The idea that a generalized cell type concept does not fully reflect the cellular diversity in form and function in plants can be illustrated by the cell types that together constitute the epidermis tissue (Fig. 1A). The plant epidermis forms the outer cell layer of the plant like the skin of the human body, and its primary functions are to protect inner tissues and to act as the communication and exchange surface with the environment (Glover, 2000). Epidermal pavement cells of Arabidopsis leaves are usually shaped like the interlocking pieces of a jigsaw puzzle. Pavement cells in sepals instead are boxy and differentiated into giant and small cells, while the adaxial epidermal cells in petals are conical and uniform (Glover, 2000; Roeder et al., 2010; Huang and Irish, 2015). Meristemoids within the abaxial epidermis of developing leaves and in floral organs give rise to stomata. Trichomes develop typically at regular distances in the abaxial side of leaves and sepals; however, trichome anatomy is highly variable among organs of a plant.
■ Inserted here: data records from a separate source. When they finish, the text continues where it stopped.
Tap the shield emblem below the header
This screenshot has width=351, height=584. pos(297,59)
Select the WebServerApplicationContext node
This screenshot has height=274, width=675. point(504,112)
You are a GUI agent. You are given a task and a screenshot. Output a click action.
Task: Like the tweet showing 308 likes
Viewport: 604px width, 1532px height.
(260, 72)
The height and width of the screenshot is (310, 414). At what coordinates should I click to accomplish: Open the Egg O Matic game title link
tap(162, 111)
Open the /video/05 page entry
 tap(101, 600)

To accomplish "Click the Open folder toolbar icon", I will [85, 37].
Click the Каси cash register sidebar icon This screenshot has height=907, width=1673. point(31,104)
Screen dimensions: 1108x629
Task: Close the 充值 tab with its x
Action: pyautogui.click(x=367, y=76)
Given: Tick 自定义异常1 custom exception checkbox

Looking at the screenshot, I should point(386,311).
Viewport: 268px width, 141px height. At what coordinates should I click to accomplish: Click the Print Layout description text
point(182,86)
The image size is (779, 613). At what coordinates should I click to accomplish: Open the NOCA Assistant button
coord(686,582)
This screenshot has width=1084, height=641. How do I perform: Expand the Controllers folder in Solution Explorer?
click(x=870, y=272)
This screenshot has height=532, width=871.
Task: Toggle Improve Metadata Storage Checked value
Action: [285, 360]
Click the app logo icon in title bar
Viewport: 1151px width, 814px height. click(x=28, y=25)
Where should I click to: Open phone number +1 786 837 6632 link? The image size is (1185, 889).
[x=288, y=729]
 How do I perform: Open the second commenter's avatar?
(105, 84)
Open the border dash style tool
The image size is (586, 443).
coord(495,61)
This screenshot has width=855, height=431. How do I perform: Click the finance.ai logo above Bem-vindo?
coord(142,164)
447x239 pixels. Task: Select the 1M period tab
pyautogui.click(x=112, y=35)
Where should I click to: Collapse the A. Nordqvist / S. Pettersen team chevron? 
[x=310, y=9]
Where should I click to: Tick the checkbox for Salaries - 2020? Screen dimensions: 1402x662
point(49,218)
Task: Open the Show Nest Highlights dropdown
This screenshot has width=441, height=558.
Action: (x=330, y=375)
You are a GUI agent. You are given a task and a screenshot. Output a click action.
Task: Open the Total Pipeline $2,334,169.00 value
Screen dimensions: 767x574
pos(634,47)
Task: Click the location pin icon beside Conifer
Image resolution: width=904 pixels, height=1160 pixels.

Cellular characteristics reflect functional differences of epidermis cells among organs. For example, epidermal cells in petals enhance attractiveness to pollinators. Specialized epidermal cells in carpels, the stigma, receive and induce the germination of pollen grains (Glover and Martin, 1998; Balanzà et al., 2014). Together, the example of the epidermis shows that the cell type composition of tissues can be variable across organs in a plant, and that individual cell types can have different phenotypes and function. Even more, cellular morphology and cell type frequencies within tissues can be plastic and affected by environmental factors (see, for example, Wardlaw, 1952; Casson and Gray, 2008).

Fig. 1.

Fig. 1.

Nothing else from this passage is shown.